People are complimenting my hair. This is new for me. “Thank you!” I exclaim every time. “I got it cut at Melonhead!” Then, they laugh and make the same joke: “Did you sit in the princess car/rocket ship/Thomas-the-Tank engine?” (Melonhead is a chain of kids' hair salons). But I don’t care because I'm just so goddamn happy to have good hair. Not just good hair—the best hair of my life.
The last time people complimented my hair was probably three years ago, before I had two kids. Since then, my hair has been thin from postpartum hair loss and lank from lack of styling time. I considered it a lost cause.
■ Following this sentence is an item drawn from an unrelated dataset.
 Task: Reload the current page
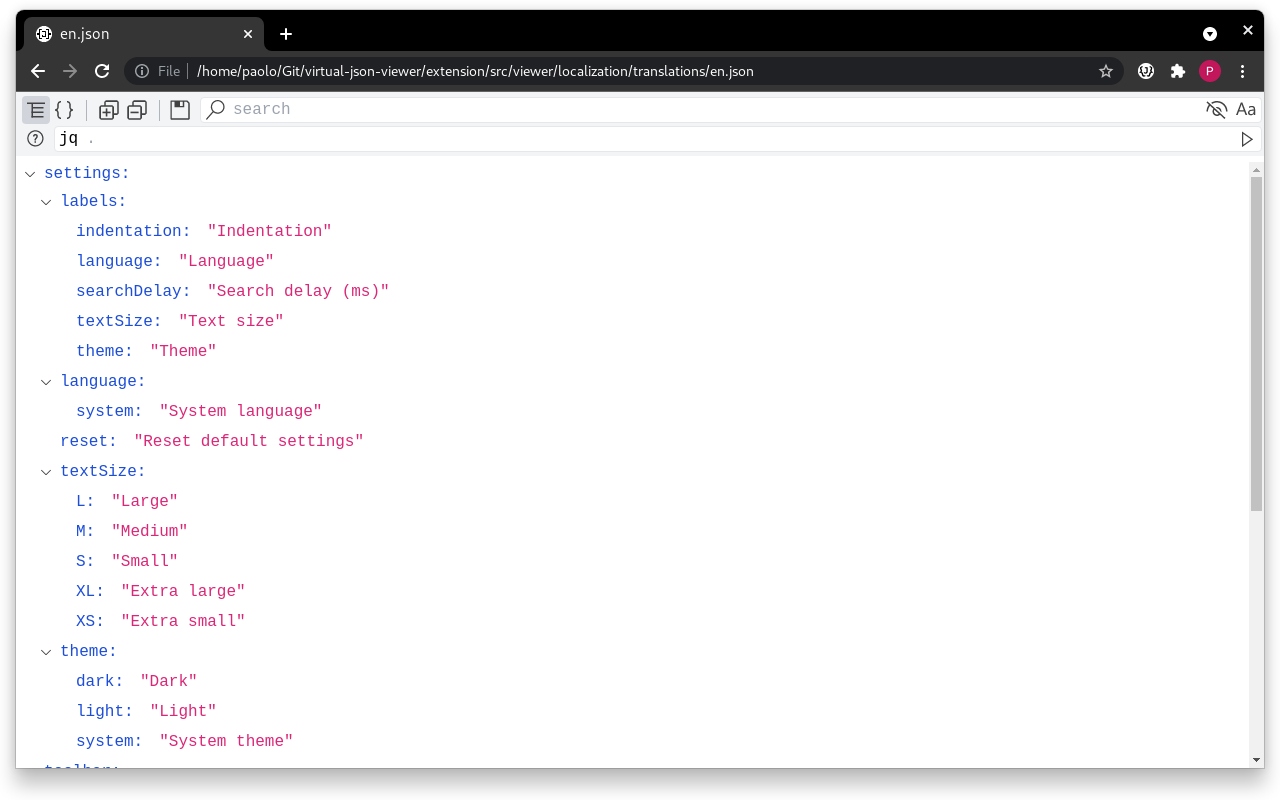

But, even before that, I had problematic hair. Extremely fine. Frizzy in some places, straight in others. Fans of The Office might recognize it as Pam Beasley hair. Top that look off with a bunch of cowlick whorls all over my head, inherited from my mother. I actually have good hair for one month a year, in the peak of Toronto’s muggy summers, when the air is as thick and smoggy as mushroom soup. Only then is my hair uniformly curly and full thanks to the humidity.
There seemed to be no lasting solution to my bad hair. None of Sephora’s pricey dry shampoos helped at all. My ponytails were puny so I tried buns, buying one of those fake hair donuts to plump it up—but my hair was too thin to cover it, the shiny silicone gleaming through the meagre strands of my up-do. I was excited when I saw that “Don’t Care Good Hair” was having a moment. As described by the Guardian’s fashion editor, the deliberately “undone” look was now a trend: “Flat at the top...and wavy through the middle section, but in a bendy, haphazard-looking shape...The ends are left natural...more lo-fi than blow-dry.” Haphazard, I thought, that’s my hair! Could my head finally be having a fashion moment?!? I tried it out, eschewing any styling for a wash-and-go “natural look.” Turns out thin, un-styled hair on a harried, tired mom wearing yesterday’s pablum-stained clothes is less Alexa Chung and more bedraggled, unkempt mess. I knew it, but I was at a loss. Hats became my only recourse.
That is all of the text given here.